● TRAVAIL À FAIRE:
A) Relevez tous les membres de la famille de Barthélemy nommés dans le texte sur la vie de saint Serge, sans compter Barthélemy lui-même.
B) Répondez à ces questions à l'aide du texte sur la vie de saint Serge :
(i) En quelle année l'enfant est-il né ?
(ii) À quel âge Barthélemy se mit-il à observer une stricte tempérance ?
(iii) Pendant combien de jours pria-t-il sur la tombe de ses parents ?
C) Reprenez le texte sur la vie de saint Serge à l'endroit où il s'arrête et poursuivez-en le récit.

● TEXTE SOURCE:
***

Publication de la Métropole Orthodoxe Roumaine d'Europe Occidentale et Méridionale
Revue de spiritualité et d'information orthodoxe
Saint Serge était le second des trois fils de pieux et riches boyards de Rostov, Cyrille et Marie [28 sept.]. Très tôt, Dieu laissa prévoir la gloire future de son serviteur, de sorte qu’un dimanche, au cours de la Divine Liturgie, l’enfant se mit à crier à trois reprises du sein de sa mère. Après cet événement inhabituel, Marie ne mangea plus ni viande, ni laitage, ni poisson pendant toute la période de sa grossesse. L’enfant naquit en 1314, et reçut au saint baptême le nom de Barthélemy.
Lorsqu’il eut sept ans, ses parents le confièrent à un maître pour apprendre à lire. Contrairement à ses frères, Étienne et Pierre, Barthélemy, malgré toute sa bonne volonté, ne parvenait pas à apprendre, et c’est avec larmes qu’il sollicitait l’assistance de Dieu. C’est alors que se produisit le même phénomène qu’avec Saül (1 Sam 9). Un jour où son père l’avait envoyé au champ chercher des chevaux qui s’étaient égarés, Barthélemy aperçut un hiéromoine âgé, qui priait sous un chêne. Le jeune garçon s’approcha doucement, et attendit que le starets eût achevé sa prière pour lui exposer son problème. Le starets le bénit et lui donna un morceau de prosphore, en lui assurant qu’il allait désormais comprendre les lettres. Sur les instances de Barthélemy, l’Ancien le suivit chez ses parents, qui le reçurent avec des marques de grande considération. Entrant dans la chapelle familiale, il ordonna à l’enfant de lire les Heures. Barthélemy, ayant pris sa bénédiction, se mit à lire le Psautier correctement et distinctement, à l’étonnement général. Avant de les quitter, le starets prononça ces paroles énigmatiques : « Cet enfant va devenir la demeure de la Sainte Trinité. Il amènera une multitude à la compréhension de sa volonté. » Après cet événement, Barthélemy fréquenta assidûment l’église et étudia avec ardeur la sainte Écriture. Dès l’âge de douze ans, il se mit à observer une stricte tempérance, s’abstenant de toute nourriture le mercredi et le vendredi, et se contentant, les autres jours, de pain sec et d’eau.
Lors de la prise de Rostov par le grand-prince de Moscou, Jean Kalita, le père de Barthélemy tomba en disgrâce et dut partir, avec sa famille, pour s’établir à Radonège (vers 1330). Barthélemy continua là son ascèse. Alors que ses deux frères s’étaient mariés, il différa son désir d’embrasser la vie monastique pour prendre soin de ses parents, jusqu’au jour où ils décidèrent eux-mêmes d’entrer au monastère de Chotskov. Ils y décédèrent peu après et, pendant quarante jours, Barthélemy pria sur leur tombe, distribua des aumônes aux pauvres et fit dire pour eux des offices de requiem. Ensuite, il fit don de ses biens à son frère cadet Pierre et, enfin libéré de toute attache, se prépara à réaliser son désir.

***

Données recueillies
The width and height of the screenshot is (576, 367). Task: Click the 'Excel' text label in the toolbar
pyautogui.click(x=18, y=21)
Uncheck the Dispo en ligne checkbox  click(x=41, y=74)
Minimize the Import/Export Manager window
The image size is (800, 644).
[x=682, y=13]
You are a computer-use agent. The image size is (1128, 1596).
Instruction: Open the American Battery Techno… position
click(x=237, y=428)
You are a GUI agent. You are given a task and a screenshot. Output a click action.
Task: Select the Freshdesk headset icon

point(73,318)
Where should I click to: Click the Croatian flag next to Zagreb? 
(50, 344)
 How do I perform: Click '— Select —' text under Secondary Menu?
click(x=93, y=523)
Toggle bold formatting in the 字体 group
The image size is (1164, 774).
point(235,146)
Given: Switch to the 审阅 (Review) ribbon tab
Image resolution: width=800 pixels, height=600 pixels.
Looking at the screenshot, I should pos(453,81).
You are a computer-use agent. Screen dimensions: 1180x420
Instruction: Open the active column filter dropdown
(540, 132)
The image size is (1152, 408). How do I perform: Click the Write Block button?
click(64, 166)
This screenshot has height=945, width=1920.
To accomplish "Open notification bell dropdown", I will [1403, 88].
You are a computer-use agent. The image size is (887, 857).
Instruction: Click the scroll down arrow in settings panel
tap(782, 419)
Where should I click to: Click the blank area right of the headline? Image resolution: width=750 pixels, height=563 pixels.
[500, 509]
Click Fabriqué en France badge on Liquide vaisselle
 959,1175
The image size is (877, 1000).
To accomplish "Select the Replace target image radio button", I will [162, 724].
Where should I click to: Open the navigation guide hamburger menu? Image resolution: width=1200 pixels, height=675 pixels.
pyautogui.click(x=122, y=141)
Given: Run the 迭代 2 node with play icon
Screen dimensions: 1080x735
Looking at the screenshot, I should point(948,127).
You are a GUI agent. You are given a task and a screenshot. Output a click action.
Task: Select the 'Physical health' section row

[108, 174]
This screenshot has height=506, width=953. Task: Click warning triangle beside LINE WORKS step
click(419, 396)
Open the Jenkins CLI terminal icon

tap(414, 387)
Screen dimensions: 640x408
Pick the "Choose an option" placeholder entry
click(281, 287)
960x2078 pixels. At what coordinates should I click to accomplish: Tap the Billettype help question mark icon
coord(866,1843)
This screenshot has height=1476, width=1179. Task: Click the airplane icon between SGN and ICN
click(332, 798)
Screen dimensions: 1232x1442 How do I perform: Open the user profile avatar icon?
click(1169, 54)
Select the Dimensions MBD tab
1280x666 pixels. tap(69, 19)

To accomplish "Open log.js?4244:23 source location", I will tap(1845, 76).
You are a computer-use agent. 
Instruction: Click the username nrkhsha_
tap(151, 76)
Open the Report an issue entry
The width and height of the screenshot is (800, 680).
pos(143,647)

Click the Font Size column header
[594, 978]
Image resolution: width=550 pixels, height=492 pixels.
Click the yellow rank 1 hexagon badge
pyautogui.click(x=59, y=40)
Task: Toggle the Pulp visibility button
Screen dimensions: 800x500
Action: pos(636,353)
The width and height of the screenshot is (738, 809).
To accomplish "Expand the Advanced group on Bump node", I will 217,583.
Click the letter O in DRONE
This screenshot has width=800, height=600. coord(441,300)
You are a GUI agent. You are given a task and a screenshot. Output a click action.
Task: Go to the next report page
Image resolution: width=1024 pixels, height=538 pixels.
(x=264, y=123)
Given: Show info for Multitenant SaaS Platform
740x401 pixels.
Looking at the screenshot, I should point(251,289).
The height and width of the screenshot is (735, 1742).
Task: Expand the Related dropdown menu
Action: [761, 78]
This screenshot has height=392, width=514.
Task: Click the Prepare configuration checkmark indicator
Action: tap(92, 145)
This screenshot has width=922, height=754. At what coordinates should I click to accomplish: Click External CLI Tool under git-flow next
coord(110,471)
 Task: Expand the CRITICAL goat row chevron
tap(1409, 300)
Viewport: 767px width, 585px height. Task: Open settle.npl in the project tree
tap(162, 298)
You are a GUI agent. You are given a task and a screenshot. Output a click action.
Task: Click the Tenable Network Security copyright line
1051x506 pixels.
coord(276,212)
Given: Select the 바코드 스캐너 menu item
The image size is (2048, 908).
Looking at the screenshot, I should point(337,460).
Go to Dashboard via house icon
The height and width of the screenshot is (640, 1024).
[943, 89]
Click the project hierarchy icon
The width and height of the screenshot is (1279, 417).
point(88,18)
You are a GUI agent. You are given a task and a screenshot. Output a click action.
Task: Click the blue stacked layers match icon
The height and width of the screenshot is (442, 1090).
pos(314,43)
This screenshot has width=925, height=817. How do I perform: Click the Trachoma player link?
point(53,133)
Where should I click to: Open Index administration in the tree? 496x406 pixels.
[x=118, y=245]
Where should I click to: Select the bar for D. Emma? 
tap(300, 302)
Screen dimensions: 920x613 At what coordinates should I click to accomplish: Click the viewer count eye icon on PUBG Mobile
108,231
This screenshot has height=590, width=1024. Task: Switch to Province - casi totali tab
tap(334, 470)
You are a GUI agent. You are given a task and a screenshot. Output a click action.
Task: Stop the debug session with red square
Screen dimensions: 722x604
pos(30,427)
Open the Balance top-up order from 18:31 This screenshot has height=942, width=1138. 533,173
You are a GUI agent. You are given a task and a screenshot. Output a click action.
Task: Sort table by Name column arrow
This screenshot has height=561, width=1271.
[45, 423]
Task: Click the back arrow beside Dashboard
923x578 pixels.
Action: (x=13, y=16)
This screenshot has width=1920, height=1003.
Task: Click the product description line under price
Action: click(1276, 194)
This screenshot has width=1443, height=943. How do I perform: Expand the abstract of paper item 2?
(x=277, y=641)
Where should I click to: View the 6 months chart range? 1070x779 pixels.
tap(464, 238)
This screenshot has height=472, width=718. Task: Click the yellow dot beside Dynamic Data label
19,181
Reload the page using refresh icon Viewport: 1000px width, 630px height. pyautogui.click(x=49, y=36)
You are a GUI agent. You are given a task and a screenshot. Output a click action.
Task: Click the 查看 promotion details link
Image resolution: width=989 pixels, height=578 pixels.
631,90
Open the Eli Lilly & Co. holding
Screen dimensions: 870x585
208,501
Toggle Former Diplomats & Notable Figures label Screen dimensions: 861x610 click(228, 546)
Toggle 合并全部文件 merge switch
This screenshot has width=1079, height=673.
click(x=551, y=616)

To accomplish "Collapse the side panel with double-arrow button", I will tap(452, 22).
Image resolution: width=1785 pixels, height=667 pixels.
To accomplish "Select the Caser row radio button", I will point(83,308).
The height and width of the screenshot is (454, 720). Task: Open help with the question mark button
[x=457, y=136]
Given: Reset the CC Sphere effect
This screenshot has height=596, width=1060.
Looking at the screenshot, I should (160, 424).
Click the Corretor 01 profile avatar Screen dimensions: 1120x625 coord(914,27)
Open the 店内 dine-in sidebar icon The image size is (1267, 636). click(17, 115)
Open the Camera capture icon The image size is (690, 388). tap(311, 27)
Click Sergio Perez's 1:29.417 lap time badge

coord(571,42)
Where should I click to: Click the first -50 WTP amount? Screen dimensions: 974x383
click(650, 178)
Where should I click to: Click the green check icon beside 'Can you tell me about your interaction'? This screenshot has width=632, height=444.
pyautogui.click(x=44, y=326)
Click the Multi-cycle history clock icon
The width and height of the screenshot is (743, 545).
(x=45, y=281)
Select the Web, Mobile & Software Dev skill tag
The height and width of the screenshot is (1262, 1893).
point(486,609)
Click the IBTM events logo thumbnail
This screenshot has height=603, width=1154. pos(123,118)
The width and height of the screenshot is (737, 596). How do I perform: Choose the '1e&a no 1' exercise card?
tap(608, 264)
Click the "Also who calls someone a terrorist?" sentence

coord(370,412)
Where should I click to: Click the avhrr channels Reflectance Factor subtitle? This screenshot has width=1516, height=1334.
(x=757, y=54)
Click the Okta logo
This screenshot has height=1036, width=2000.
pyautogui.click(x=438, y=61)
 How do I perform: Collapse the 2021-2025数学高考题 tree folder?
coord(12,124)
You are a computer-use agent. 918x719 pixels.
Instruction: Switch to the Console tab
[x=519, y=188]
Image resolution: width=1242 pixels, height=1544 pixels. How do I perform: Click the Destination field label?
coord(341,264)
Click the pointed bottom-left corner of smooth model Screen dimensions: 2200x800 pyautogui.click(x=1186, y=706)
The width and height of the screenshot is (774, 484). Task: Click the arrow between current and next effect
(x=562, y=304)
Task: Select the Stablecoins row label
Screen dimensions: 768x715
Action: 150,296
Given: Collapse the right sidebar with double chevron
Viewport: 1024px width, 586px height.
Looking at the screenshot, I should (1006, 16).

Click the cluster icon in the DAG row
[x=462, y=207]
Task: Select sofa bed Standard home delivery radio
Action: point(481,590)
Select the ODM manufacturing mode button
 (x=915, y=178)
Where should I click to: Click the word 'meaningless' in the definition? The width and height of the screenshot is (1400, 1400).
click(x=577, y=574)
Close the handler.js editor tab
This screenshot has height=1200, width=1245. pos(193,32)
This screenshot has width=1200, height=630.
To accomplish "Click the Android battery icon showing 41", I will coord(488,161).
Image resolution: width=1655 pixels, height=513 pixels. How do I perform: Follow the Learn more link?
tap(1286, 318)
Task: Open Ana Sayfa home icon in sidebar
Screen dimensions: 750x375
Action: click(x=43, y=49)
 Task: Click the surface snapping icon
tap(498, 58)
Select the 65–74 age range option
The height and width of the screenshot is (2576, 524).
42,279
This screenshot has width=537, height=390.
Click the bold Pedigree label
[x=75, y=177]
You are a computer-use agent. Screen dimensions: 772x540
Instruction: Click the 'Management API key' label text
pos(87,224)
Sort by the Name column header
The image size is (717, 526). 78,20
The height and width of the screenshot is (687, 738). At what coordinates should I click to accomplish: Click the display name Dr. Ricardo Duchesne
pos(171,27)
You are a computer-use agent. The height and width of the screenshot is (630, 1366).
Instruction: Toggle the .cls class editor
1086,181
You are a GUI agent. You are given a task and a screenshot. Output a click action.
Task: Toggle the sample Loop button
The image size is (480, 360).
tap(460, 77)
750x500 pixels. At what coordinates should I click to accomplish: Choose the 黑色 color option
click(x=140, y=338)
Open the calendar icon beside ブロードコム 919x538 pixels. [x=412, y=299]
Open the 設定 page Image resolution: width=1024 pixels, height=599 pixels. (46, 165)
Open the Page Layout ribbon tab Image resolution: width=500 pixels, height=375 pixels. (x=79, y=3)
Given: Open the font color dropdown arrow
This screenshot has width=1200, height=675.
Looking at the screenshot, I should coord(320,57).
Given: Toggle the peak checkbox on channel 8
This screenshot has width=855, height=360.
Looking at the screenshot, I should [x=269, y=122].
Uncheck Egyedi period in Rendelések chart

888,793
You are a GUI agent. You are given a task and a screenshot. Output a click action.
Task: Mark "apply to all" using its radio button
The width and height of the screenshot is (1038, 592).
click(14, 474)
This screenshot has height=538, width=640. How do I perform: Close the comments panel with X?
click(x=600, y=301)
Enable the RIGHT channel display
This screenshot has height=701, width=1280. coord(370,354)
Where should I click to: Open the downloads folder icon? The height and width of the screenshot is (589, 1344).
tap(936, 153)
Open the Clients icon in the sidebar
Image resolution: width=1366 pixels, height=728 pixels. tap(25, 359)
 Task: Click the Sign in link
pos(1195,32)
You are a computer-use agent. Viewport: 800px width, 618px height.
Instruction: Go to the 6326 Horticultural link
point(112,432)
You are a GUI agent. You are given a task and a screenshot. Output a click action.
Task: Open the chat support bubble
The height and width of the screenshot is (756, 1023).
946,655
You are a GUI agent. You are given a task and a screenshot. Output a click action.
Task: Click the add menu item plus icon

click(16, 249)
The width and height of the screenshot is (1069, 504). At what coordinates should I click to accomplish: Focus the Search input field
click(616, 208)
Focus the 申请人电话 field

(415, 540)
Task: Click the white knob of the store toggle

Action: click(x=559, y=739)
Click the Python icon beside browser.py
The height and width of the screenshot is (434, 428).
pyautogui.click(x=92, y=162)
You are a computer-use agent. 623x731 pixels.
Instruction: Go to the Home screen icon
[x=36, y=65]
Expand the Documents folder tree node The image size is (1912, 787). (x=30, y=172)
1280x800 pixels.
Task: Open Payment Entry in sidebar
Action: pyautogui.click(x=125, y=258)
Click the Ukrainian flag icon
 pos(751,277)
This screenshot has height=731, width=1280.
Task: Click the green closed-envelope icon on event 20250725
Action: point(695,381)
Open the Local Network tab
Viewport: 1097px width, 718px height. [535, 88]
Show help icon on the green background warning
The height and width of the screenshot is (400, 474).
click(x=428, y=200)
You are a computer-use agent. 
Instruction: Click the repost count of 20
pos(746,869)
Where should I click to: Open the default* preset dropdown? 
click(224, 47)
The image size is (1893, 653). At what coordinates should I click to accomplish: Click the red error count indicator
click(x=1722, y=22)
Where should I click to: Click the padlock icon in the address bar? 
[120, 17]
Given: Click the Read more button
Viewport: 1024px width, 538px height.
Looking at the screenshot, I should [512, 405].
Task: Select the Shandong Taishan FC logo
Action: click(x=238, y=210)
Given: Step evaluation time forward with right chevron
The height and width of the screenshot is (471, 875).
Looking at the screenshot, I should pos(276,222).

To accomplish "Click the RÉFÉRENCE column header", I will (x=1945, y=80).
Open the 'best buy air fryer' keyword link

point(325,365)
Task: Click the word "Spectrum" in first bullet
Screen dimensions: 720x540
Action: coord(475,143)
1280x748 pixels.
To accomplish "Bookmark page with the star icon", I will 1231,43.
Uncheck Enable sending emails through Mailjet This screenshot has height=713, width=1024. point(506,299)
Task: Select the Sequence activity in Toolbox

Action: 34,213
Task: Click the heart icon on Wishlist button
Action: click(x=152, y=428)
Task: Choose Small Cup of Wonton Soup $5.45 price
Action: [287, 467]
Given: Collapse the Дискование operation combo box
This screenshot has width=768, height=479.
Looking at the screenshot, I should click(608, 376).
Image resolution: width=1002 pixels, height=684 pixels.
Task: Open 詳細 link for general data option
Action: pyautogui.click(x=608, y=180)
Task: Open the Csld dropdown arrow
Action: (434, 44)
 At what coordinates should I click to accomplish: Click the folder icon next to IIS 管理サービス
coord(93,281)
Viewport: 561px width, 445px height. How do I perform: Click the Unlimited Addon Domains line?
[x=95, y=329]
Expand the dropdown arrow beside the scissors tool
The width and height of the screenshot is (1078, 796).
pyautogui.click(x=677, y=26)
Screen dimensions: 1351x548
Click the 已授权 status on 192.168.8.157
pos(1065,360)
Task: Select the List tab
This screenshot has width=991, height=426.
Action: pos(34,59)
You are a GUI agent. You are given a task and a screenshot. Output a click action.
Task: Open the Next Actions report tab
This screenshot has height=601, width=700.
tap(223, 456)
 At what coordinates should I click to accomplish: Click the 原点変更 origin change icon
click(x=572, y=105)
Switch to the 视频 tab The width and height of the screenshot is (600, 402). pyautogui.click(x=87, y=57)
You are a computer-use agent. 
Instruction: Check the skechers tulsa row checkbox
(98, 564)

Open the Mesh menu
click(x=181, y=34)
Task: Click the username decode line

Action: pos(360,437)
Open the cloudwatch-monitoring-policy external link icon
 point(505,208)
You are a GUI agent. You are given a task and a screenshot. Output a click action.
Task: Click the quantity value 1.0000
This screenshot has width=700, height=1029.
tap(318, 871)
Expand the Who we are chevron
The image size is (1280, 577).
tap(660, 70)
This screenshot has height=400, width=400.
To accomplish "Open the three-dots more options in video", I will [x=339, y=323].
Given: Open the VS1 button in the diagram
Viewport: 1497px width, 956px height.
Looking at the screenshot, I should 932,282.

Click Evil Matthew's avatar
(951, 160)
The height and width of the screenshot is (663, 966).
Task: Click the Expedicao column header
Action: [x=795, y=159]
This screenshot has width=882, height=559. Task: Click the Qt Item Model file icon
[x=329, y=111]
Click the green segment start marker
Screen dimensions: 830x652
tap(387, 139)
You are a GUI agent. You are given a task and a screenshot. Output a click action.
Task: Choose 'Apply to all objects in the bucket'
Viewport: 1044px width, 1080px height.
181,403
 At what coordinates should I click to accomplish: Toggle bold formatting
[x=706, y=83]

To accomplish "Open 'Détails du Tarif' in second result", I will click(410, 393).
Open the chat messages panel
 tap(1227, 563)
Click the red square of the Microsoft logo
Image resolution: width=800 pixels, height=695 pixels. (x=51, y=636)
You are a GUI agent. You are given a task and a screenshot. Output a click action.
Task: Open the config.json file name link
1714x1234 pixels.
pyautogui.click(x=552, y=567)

***

● RÉPONSES ATTENDUES:
A) Cyrille (son père), Marie (sa mère), Étienne (son frère), Pierre (son frère cadet).

B)
(i) En 1314.
(ii) Dès l'âge de douze ans.
(iii) Pendant quarante jours.

C)
Son frère aîné, Étienne, dont la femme était brutalement décédée, s’était retiré lui aussi au monastère de Chotskov. Au bout de peu de temps, Barthélemy le convainquit de partir ensemble à la recherche d’un endroit convenant mieux à la vie ascétique. Après avoir longtemps cheminé dans la forêt, ils découvrirent un emplacement approvisionné en eau et éloigné des sentiers battus, à dix verstes de Radonège. Ils y bâtirent une cellule avec une petite église en rondins. Comme Barthélemy demandait à son frère, qu’il considérait comme son père spirituel, à quel saint il convenait de dédier cette église, Étienne, se souvenant de la prédiction de l’Ancien, répondit qu’il fallait la dédier à la Sainte Trinité. L’église fut donc consacrée avec la bénédiction du métropolite saint Théognoste [14 mars]. Peu après, Étienne, qui trouvait trop rigoureuse la vie dans ce désert, partit s’installer au monastère de la Théophanie à Moscou, où vivait saint Alexis, le futur métropolite [12 fév.].
Après la visite de l’higoumène Métrophane, qui était venu à sa demande lui conférer la tonsure monastique sous le nom de Serge (1337), le saint, alors âgé de vingt-trois ans, se retrouva seul dans cette forêt, exposé sans défense aux loups, qui hurlaient de manière effrayante, et aux autres bêtes sauvages. Comme un ours s’était un jour approché de sa cellule, Serge s’aperçut que cet animal n’était pas tant féroce qu’affamé et, le prenant en pitié, il lui donna de la nourriture. La bête se familiarisa, et, par la suite, elle venait souvent recevoir sa pitance des mains du saint, qui partageait chaque fois son dernier morceau de pain avec l’animal, allant même jusqu’à se priver de nourriture pour lui.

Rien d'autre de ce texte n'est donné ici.